In May of 2018, the second year of Mrs. Clinton’s administration, national puzzlement was high over the continuing wave of mass killings. A week before, nineteen children had died in the Blaintree Kindergarten massacre in San Francisco when Mohammed Shah Massoud, Faisal ibn Saud, and Hussein al Rashid burst into the school and began firing.

As in the shooting three months earlier of thirteen in Washington by Mohammed Faisal and Sala al Din Hussein, and in the preceding fire-bombing of the Hancock Tower in Chicago by Farouk ibn Mohammed, experts struggled to make sense of events. The head of Homeland Security, Chupamela Sanchez-Jones, explained it succinctly: “It is almost impossible to prevent attacks when they have nothing in common. What do you look out for? What is the connection between killing children, firebombing a restaurant, and flying aircraft into buildings? There is none. It is baffling.”

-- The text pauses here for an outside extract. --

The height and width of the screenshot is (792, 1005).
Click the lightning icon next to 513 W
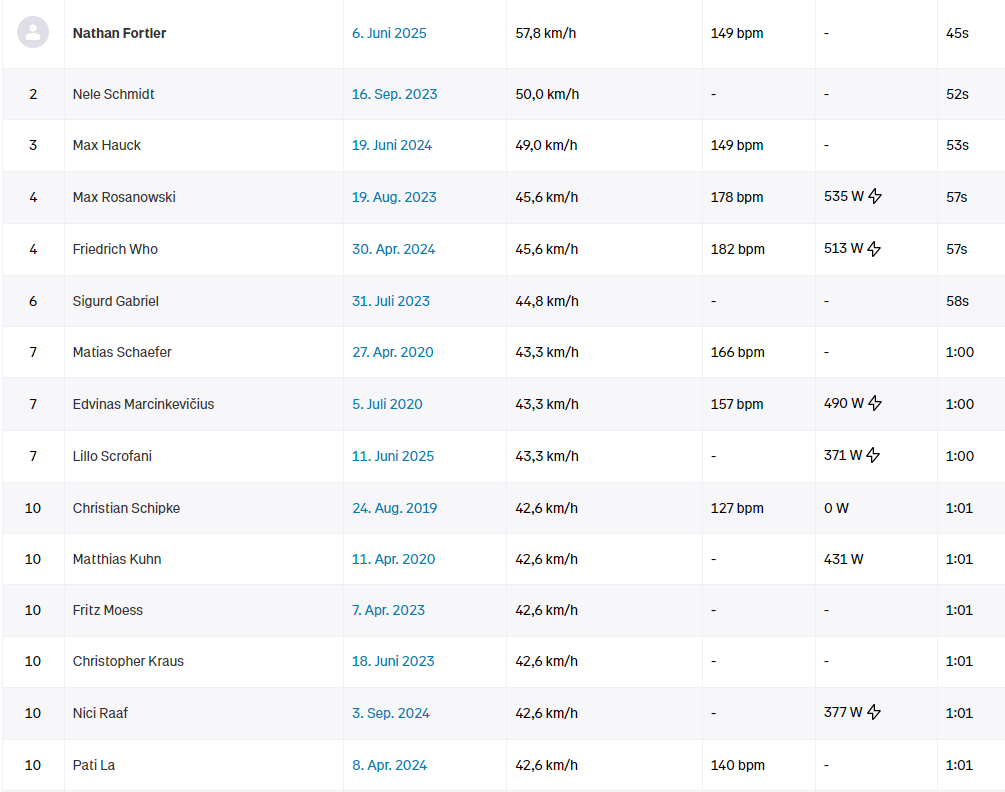(x=874, y=249)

Everyone of importance—the New York Times, MSNBC, NPR, the Huffington Post, Mother Jones, and Salon—agreed that there was no obvious motive. Time and again for many years attackers had come from nowhere and killed for no reason. There was no pattern except the strange cry, “Allahu Akbar.”

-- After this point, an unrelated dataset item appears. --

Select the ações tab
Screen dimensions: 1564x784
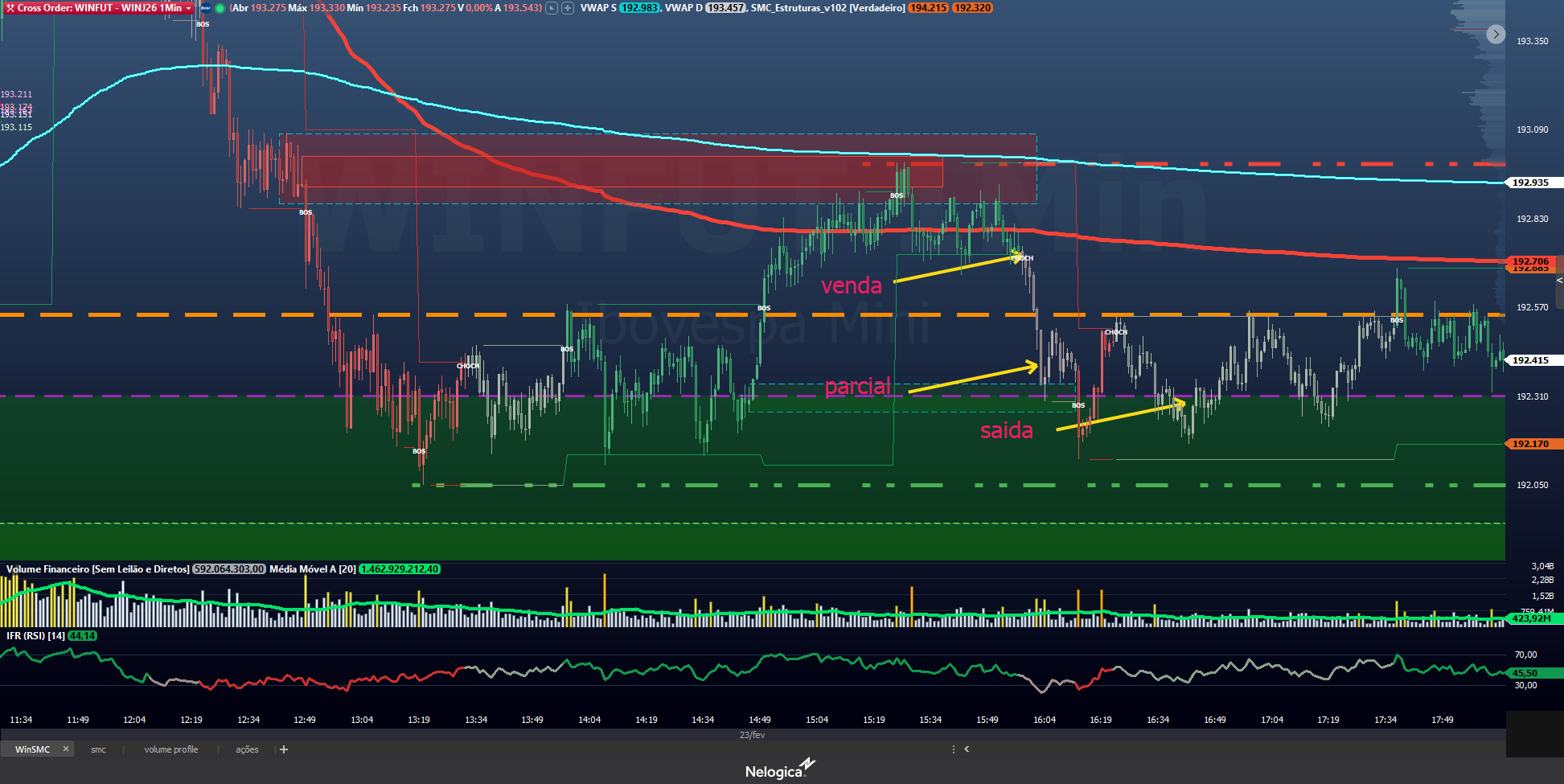tap(247, 749)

Mrs. Clinton’s Secretary of Defense, Wilhelmina “Creepy” Crawley, offered an explanation.

“My staff at the Pentagon have determined that “Akbar” is a combination of “AK,” automatic Kalashnikov, which I am told is a form of gun, and BAR, Browning Automatic Rifle. This shows an unwholesome fascination with guns. We are investigating links to the NRA.”

Logic indeed urged control of guns. In October of 2017, three gunmen—Mohammed Massouf, Mohammed Ali ibn Hussein, and Abu Bakr ibn Saud–had shot and killed fourteen people at Starbucks in Philadelphia. They too had shouted about Browning Automatic Rifles.

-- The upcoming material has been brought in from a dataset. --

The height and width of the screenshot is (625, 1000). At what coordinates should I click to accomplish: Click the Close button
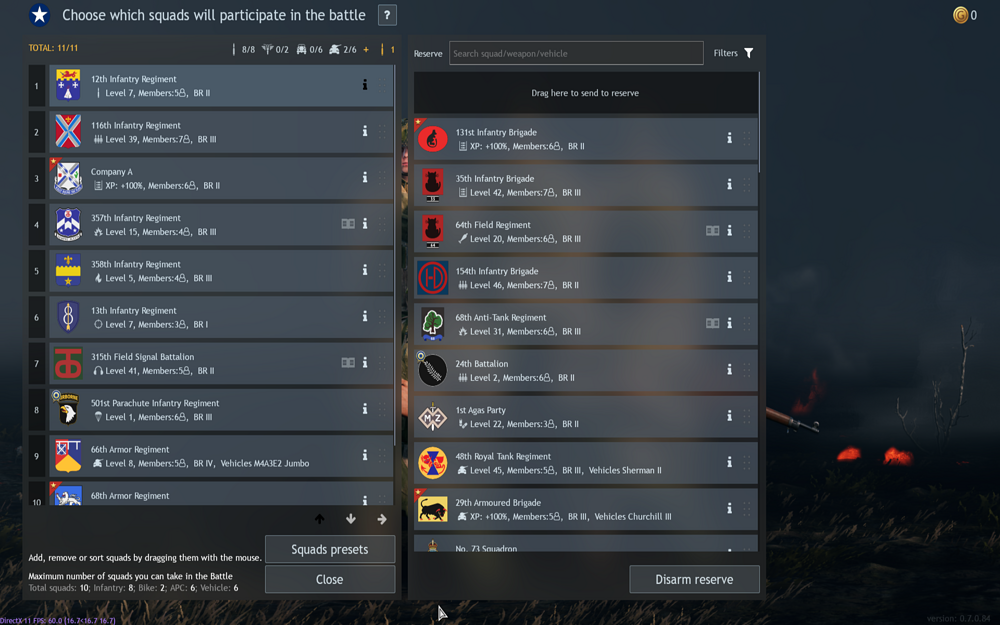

Priscilla Latvi-Germond, Director the FBI, offered another possibility. “We think the killers may be white-supremacists, perhaps linked to the KKK.” When it was pointed out that few of the terrorists were white, she said that this was evidence of a dangerous spread of White Supremacism to people of color.

Some suggested that the killers were troubled youth who had suffered the trauma of broken homes. Others suspected the aggregate effect of microaggressions over the years.

Desperate to find some common thread, scholars looked to historical events. For example, on November 12, 2015, at a school for retarded adults in San Bernardino, Syed Rezwan Farook and Tashfeen Malik shot dead 14 people. They too had shouted the mysterious “Allahu AK-BAR.”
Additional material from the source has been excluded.